Raghavan, N., Miller, A. N., Gardner, M., FitzGerald, P. C., Kerlavage, A. R., Johnston, D. A., Lewis, F. A., Knight, M.

Comparative Gene Analysis of Biomphalaria glabrata Hemocytes Pre- and Post-exposure to Miracidia of Schistosoma Mansoni

Mol Biochem Parasitol. 2003 Feb 01; 126(2): 181-91.

PubMed Citation

Abstract

The internal defense mechanism of the snail Biomphalaria glabrata during a schistosome infection is activated and mediated via the immune effector cells known as hemocytes. Since resistance and susceptibility to schistosome infection is known to be genetically determined, our interest was to use the EST approach as a gene discovery tool to examine transcription profiles in hemocytes of resistant snails pre- and post-exposure to Schistosoma mansoni. Comparative analysis of the transcripts suggested that parasite exposure caused an active metabolic response in the hemocytes. The most abundant transcripts were those showing 23-74% similarity to known reverse transcriptases (RT). Further characterization by RT-PCR indicated the RT transcripts were expressed in normal snails, parasite exposed snails, and the embryonic cell line Bge. To determine whether the occurrence of RT transcripts correlates to the presence of functional enzyme activity in the snails, RT assays were performed from both resistant and susceptible snails, pre- and post-exposure to miracidia, using protein extracts from the head-foot and posterior region tissues.

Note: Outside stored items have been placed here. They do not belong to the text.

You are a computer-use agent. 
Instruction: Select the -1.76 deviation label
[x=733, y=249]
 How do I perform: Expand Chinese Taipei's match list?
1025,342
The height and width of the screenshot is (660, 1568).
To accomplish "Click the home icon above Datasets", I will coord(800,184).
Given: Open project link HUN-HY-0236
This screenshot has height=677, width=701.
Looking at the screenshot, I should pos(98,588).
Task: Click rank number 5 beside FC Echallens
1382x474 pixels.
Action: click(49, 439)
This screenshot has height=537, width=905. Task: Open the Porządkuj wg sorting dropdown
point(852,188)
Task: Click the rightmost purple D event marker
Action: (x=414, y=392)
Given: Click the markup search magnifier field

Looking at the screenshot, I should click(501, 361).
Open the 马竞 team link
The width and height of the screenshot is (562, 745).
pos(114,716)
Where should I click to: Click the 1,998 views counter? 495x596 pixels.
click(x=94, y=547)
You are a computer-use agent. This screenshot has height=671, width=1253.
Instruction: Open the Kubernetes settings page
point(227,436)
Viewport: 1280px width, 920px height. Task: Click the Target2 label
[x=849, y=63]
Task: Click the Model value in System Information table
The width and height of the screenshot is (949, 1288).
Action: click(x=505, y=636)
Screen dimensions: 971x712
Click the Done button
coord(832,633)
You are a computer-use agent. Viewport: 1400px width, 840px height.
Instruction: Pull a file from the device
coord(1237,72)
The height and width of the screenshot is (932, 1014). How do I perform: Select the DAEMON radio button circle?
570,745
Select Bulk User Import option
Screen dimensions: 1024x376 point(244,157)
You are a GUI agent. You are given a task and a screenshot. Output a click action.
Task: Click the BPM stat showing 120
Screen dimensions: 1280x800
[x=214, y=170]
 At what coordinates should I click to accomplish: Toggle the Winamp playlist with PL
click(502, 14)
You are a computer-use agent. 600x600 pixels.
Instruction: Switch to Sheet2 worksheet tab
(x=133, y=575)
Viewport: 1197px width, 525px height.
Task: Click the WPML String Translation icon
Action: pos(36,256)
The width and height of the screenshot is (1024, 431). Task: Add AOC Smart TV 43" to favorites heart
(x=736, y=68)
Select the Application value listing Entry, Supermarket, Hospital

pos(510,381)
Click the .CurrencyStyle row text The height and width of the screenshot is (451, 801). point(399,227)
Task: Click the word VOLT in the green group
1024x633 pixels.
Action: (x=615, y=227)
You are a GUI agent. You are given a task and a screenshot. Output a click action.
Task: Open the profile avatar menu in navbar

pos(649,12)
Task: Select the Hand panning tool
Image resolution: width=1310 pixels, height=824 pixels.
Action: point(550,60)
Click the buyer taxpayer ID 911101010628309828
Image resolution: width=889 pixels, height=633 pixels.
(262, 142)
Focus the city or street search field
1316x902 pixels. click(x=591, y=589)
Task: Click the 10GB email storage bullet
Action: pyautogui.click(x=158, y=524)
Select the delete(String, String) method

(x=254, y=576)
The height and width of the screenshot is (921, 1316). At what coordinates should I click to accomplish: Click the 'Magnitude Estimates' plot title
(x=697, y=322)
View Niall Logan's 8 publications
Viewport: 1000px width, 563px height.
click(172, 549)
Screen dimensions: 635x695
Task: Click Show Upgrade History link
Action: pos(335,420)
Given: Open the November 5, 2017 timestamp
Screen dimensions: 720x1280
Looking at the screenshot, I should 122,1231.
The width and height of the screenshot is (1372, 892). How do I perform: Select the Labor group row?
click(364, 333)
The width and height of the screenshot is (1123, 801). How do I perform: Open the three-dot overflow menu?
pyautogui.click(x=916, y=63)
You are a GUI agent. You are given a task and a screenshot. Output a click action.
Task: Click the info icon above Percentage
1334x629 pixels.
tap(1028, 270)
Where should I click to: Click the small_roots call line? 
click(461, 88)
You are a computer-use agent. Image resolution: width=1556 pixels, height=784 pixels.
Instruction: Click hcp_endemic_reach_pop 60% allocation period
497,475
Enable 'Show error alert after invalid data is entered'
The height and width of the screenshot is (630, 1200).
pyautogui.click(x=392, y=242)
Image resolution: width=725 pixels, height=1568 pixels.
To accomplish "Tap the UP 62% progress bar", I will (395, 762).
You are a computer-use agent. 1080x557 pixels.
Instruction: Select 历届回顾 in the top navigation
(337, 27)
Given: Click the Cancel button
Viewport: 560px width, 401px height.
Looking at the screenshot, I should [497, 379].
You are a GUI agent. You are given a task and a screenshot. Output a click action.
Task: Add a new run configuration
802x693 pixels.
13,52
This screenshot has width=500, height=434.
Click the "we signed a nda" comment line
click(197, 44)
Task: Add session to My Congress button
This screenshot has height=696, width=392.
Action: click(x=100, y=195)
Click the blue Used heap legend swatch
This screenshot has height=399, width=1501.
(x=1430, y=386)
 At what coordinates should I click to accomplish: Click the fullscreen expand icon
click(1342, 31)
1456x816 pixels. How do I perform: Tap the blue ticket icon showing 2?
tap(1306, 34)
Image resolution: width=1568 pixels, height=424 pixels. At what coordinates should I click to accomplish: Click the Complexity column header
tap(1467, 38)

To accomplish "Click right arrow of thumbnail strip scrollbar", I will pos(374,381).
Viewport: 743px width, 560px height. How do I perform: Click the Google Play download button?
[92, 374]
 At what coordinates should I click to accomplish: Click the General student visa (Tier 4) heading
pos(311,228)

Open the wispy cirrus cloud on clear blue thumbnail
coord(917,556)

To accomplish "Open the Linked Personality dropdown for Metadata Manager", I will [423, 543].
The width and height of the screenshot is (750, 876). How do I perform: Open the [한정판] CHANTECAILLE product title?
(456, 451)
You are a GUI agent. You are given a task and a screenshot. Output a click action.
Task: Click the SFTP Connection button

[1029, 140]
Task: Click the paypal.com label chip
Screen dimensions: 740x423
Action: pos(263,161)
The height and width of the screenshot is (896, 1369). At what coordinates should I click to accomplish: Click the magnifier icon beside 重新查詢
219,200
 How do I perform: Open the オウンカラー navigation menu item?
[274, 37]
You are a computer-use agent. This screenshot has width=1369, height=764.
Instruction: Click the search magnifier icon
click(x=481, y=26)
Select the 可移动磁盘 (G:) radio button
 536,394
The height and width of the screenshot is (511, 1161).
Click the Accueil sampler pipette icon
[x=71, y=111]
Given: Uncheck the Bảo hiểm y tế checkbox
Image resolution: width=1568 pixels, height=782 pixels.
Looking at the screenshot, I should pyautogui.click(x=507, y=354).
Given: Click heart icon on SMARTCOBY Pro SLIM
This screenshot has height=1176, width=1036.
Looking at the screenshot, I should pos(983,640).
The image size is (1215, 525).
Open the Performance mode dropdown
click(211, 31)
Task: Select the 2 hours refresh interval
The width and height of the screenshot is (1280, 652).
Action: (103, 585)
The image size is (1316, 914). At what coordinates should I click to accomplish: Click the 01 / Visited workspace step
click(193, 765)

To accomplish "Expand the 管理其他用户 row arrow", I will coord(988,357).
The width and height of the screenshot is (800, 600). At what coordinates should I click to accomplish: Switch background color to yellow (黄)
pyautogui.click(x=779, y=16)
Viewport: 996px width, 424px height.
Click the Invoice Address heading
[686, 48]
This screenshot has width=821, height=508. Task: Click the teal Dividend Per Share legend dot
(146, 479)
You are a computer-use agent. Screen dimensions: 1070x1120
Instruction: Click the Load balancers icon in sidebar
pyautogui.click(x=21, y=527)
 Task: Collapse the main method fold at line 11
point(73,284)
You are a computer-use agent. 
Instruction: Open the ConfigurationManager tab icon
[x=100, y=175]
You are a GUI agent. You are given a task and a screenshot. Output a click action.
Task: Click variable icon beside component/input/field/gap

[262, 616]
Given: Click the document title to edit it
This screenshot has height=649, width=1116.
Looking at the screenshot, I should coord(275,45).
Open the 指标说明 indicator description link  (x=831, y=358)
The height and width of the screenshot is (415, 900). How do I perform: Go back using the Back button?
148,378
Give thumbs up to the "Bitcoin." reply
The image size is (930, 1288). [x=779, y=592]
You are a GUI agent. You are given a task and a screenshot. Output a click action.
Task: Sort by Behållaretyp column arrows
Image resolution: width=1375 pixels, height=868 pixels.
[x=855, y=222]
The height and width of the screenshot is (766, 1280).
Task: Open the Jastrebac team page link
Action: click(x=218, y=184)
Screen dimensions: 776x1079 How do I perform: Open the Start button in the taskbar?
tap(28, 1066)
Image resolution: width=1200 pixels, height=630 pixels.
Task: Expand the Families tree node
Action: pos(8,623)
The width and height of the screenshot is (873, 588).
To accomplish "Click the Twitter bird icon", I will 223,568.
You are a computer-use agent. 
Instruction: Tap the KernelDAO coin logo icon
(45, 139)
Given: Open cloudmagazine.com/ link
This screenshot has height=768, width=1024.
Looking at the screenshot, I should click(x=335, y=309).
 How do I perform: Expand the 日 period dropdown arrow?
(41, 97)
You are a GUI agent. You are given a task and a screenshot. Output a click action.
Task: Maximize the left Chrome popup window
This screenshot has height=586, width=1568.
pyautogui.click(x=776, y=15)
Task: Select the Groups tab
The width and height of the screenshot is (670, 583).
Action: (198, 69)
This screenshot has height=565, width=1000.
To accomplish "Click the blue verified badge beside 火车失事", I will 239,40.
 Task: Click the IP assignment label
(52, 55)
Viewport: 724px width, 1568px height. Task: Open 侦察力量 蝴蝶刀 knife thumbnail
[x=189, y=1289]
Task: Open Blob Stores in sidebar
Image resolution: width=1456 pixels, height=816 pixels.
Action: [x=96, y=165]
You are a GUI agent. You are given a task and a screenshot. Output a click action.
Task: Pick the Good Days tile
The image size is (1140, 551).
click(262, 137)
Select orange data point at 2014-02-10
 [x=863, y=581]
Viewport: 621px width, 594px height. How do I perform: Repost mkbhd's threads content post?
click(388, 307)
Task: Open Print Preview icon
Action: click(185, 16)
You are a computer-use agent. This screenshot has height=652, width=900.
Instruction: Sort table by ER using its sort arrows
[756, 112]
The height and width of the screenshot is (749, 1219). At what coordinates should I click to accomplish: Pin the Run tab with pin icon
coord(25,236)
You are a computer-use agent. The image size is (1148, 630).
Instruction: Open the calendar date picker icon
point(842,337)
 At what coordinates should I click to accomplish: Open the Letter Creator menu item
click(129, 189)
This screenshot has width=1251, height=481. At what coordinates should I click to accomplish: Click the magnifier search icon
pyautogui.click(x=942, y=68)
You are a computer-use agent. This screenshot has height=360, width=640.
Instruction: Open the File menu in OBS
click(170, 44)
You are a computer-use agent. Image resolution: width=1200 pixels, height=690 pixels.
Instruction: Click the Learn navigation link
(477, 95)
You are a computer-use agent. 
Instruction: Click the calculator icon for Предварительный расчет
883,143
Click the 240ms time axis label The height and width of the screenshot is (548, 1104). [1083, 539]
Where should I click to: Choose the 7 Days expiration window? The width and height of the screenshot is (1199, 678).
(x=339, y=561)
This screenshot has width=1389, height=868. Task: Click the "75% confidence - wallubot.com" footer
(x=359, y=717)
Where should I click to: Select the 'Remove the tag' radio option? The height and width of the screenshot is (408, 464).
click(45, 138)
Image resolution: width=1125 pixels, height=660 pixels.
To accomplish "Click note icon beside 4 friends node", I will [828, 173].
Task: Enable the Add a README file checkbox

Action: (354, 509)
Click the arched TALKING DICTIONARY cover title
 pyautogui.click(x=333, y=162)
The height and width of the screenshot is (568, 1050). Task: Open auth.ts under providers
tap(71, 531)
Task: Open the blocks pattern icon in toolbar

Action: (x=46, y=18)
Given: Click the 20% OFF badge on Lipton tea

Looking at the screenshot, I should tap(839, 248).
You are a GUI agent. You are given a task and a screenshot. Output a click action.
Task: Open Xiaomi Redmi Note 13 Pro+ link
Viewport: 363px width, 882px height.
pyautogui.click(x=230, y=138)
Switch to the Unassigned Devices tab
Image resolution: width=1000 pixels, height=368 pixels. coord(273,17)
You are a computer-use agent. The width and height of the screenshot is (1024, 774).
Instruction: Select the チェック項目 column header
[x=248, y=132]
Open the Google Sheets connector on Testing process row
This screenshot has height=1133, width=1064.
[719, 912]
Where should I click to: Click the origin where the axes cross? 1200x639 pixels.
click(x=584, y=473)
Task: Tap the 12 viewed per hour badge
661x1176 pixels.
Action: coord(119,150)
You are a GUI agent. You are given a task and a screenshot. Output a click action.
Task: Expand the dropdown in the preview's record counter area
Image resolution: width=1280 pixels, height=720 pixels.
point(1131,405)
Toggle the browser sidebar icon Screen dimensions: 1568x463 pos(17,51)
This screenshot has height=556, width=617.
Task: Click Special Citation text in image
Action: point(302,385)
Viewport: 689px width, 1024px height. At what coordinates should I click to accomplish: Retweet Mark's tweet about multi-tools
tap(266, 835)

Results indicated that in the resistant snail, RT activity was greater in the posterior region than in the head-foot. After exposure, however, RT activity increased dramatically in the head-foot, with peak activity at 24h post-exposure. The detection of RT activity in B. glabrata was unexpected and the role of this enzyme in the hemocyte-mediated killing of parasites is not yet known. However, identification of this and other transcripts from these cells by the EST approach provides a useful resource towards elucidating the molecular basis of resistance/susceptibility in this snail-host parasite relationship.